To test whether \((x-a)\) is a factor of \(f(x)\):

1. Substitute \(x=a\) into \(f(x)\).
2. Simplify to find \(f(a)\).
3. If \(f(a)=0\), then \((x-a)\) is a factor.
4. If \(f(a)\ne 0\), then \((x-a)\) is not a factor.

Show that \((x-2)\) is a factor of

\[ f(x)=x^3-3x^2-4x+12 \]

Substitute \(x=2\):

\[ f(2)=2^3-3(2^2)-4(2)+12 \] \[ =8-12-8+12 \] \[ =0 \]

Determine whether \((x+1)\) is a factor of

\[ f(x)=2x^3+x^2-5x+4 \]

Since \((x+1)=(x-(-1))\), substitute \(x=-1\):

\[ f(-1)=2(-1)^3+(-1)^2-5(-1)+4 \] \[ =-2+1+5+4 \] \[ =8 \]

The factor theorem is often used to find unknown constants.

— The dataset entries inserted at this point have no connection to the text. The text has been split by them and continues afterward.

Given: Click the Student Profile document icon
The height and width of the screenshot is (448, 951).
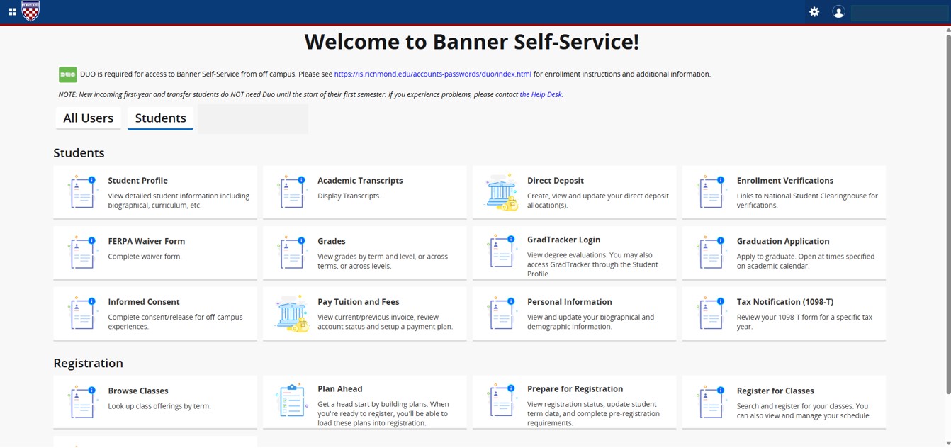Looking at the screenshot, I should [82, 192].
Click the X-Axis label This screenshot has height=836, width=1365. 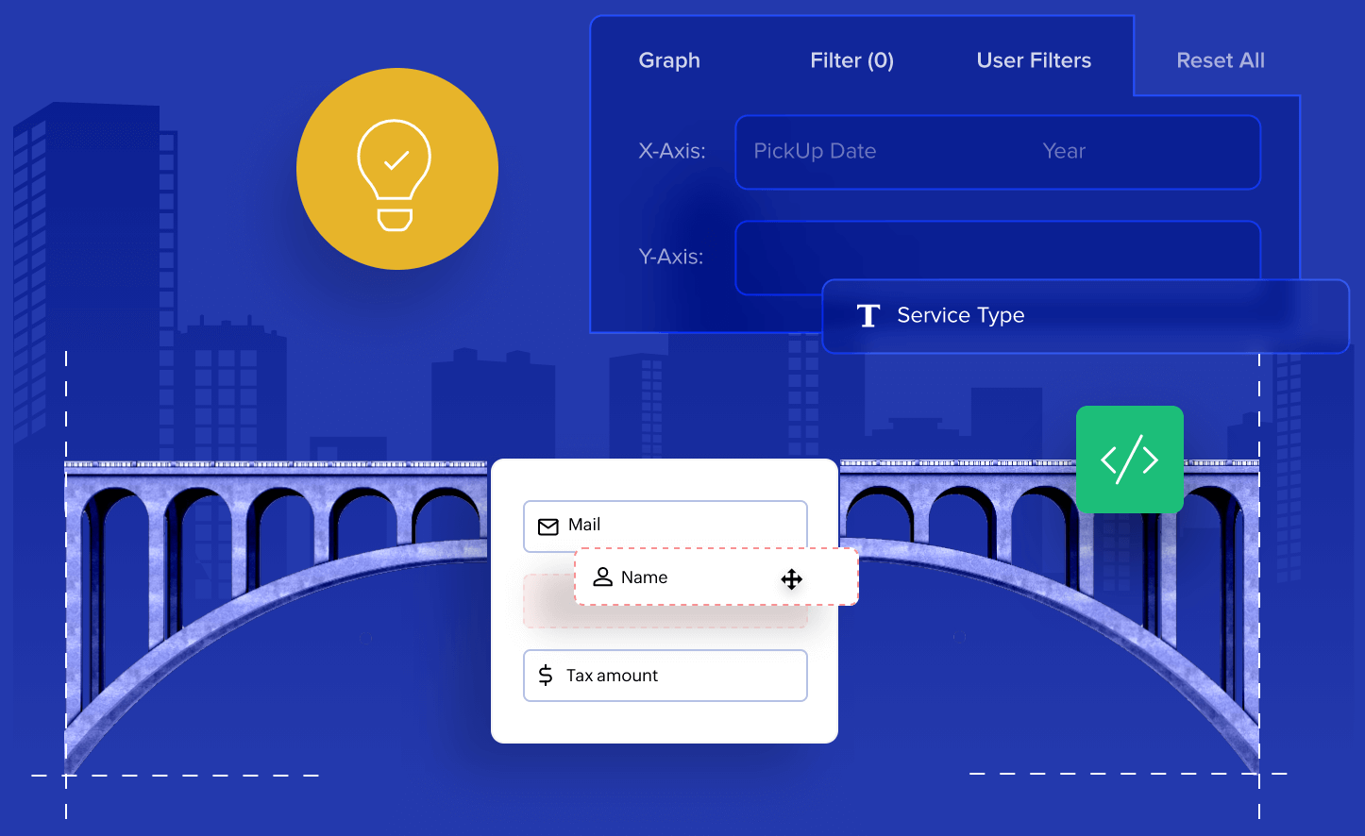pyautogui.click(x=671, y=151)
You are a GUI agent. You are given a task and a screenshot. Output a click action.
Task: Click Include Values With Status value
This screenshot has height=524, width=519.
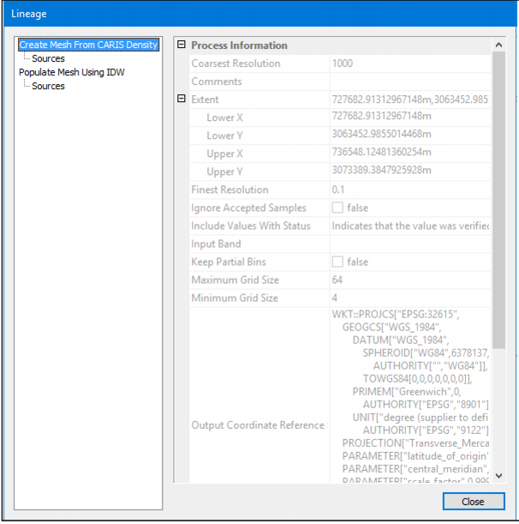tap(411, 226)
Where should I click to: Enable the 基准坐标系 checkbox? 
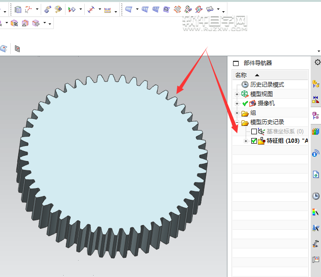click(x=254, y=131)
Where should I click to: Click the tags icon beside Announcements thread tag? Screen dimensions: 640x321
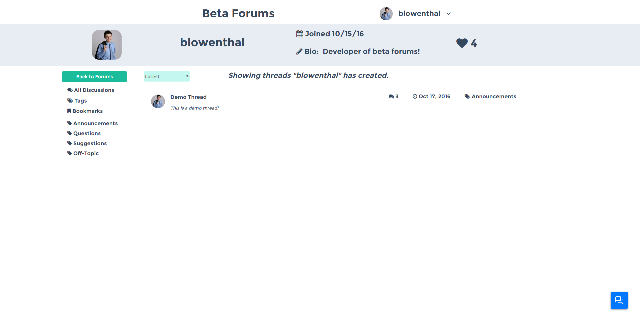tap(467, 97)
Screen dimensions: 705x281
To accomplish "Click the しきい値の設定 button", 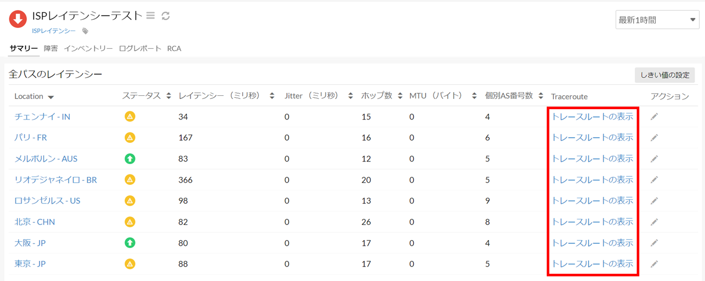I will click(x=665, y=75).
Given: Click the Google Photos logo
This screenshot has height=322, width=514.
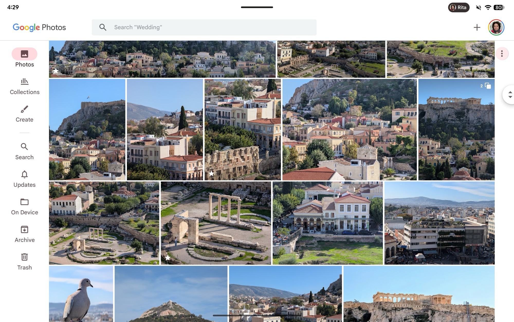Looking at the screenshot, I should pos(39,27).
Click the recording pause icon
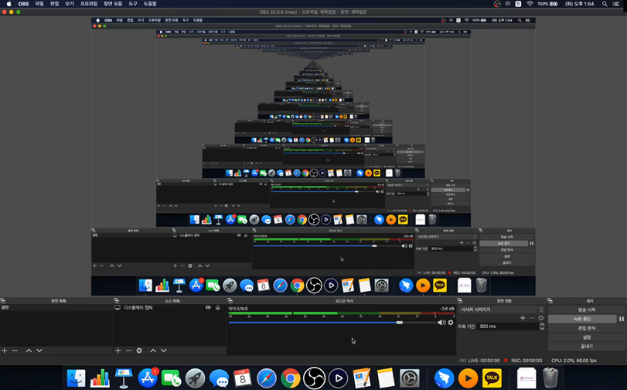 [x=621, y=319]
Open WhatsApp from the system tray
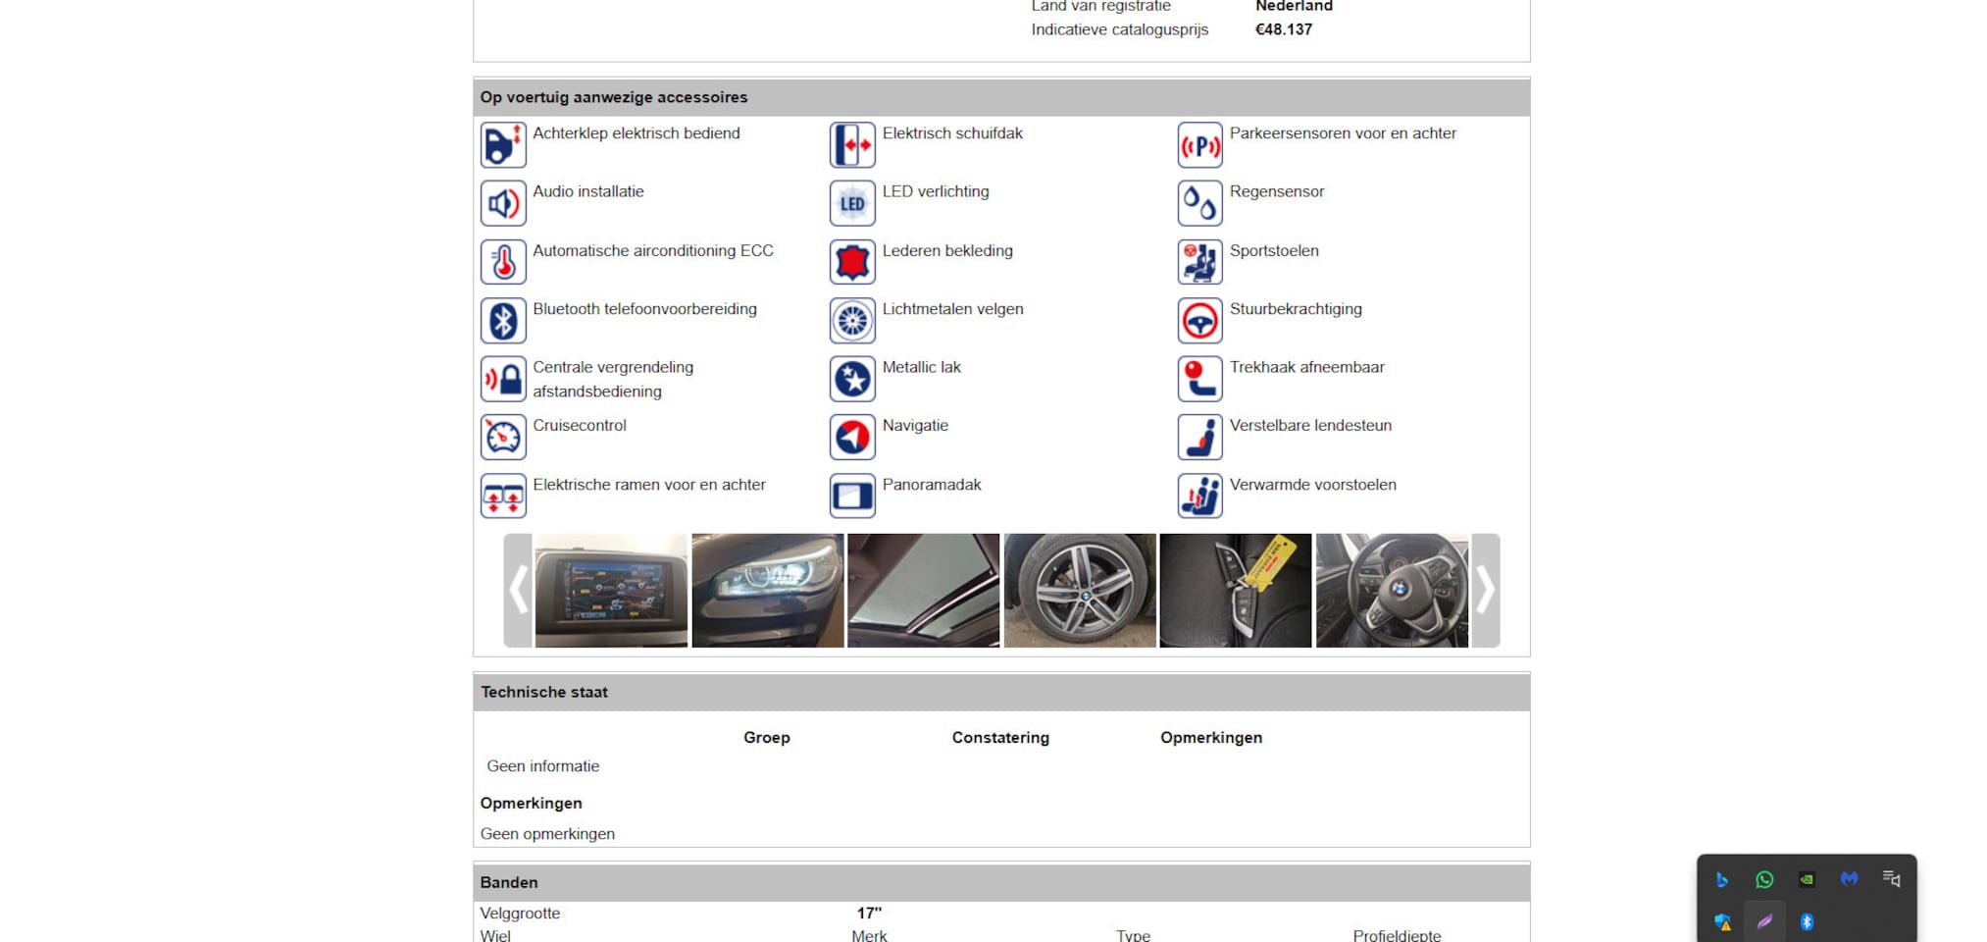 1764,880
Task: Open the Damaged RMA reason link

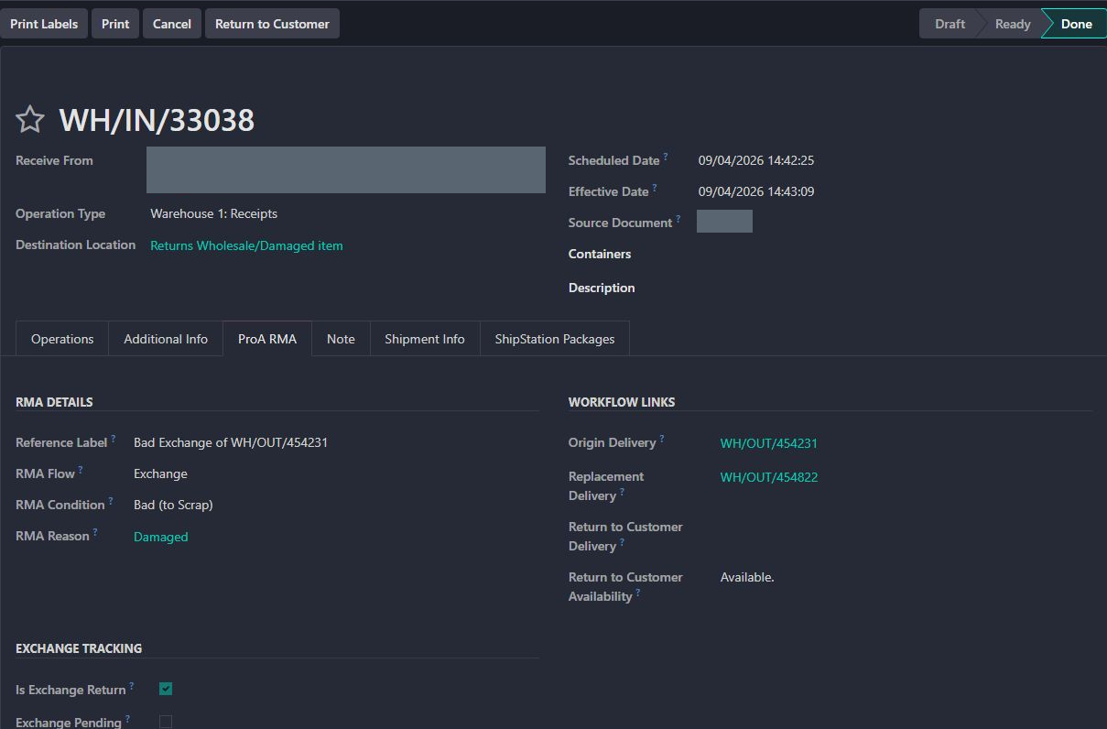Action: (x=161, y=537)
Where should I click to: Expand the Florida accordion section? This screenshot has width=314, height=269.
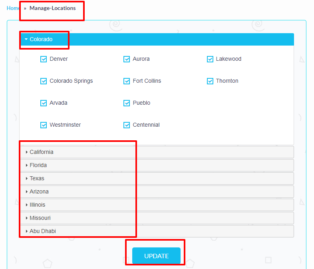(x=38, y=165)
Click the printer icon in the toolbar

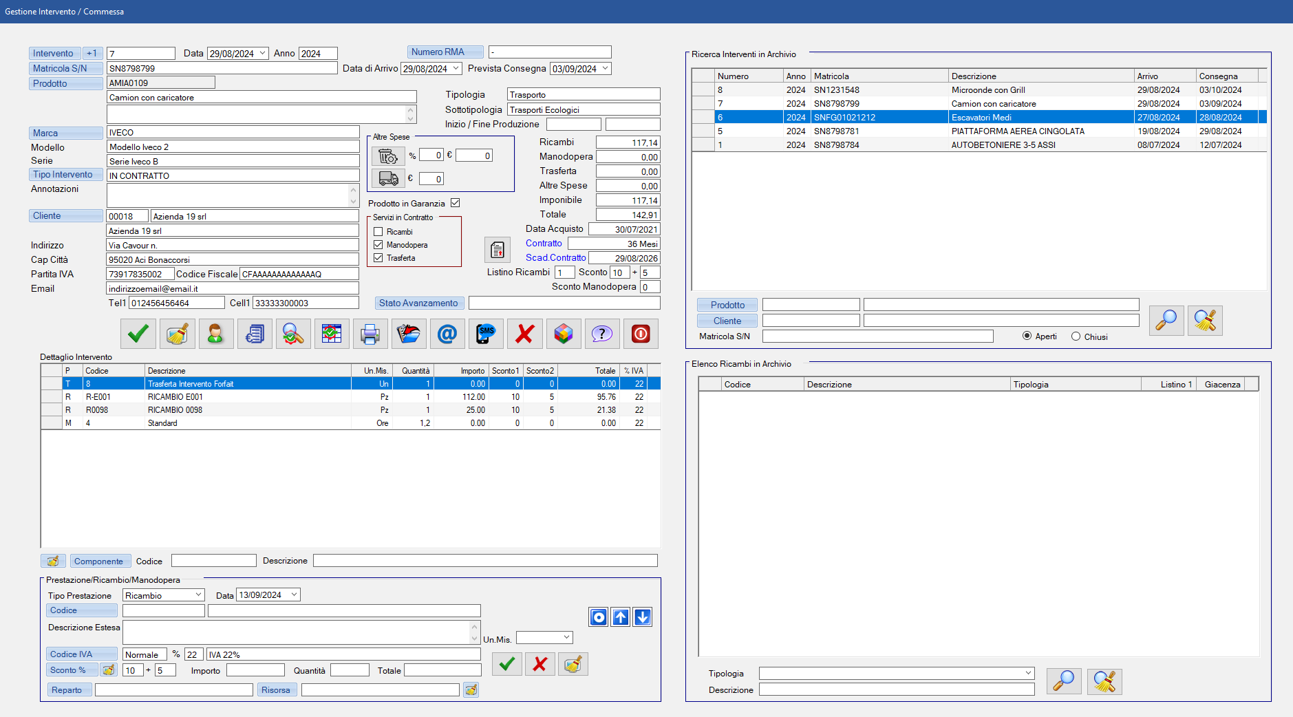370,334
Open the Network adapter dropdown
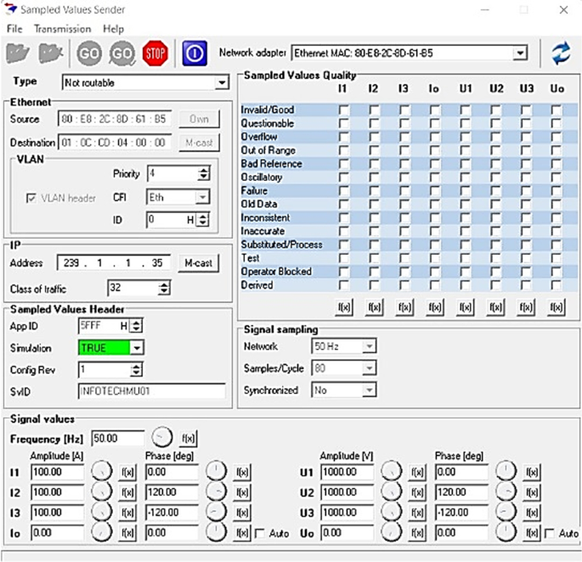The height and width of the screenshot is (562, 582). click(519, 53)
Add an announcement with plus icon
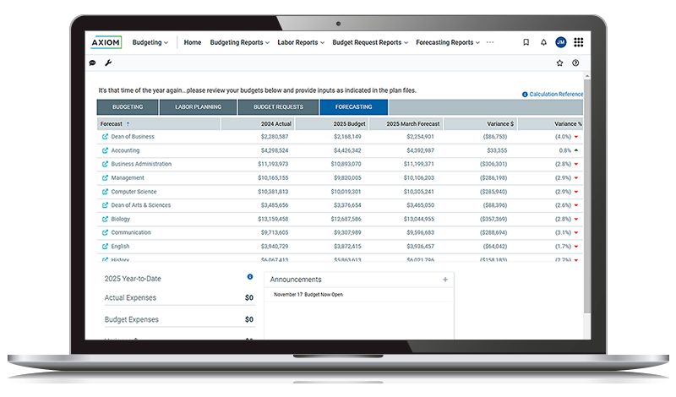Screen dimensions: 676x397 pos(445,280)
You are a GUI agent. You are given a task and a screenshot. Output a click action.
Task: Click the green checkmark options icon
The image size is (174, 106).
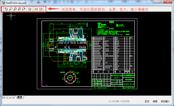click(x=30, y=9)
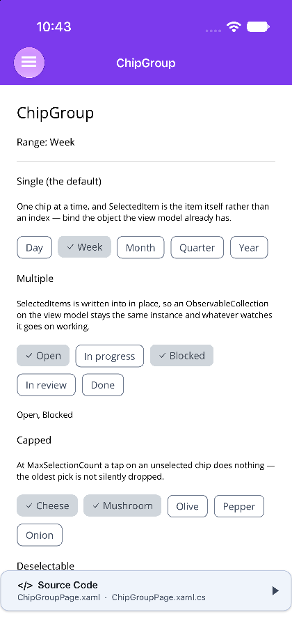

Example: Find \(k\) if \((x-3)\) is a factor of

\[ f(x)=x^3+kx^2-5x+6 \]

Since \((x-3)\) is a factor, \(f(3)=0\).

\[ f(3)=3^3+k(3^2)-5(3)+6 \] \[ 27+9k-15+6=0 \] \[ 18+9k=0 \] \[ 9k=-18 \] \[ k=-2 \]

The factor theorem is a special case of the remainder theorem.

When \(f(x)\) is divided by \((x-a)\), the remainder is \(f(a)\).

If the remainder is 0, then \((x-a)\) is a factor.

Once a factor is found, divide the polynomial by that factor to get the quotient.

Example: If \((x-2)\) is a factor of

\[ x^3-3x^2-4x+12 \]

then divide by \((x-2)\) to get:

\[ x^3-3x^2-4x+12=(x-2)(x^2-x-6) \]

and then factor further if possible.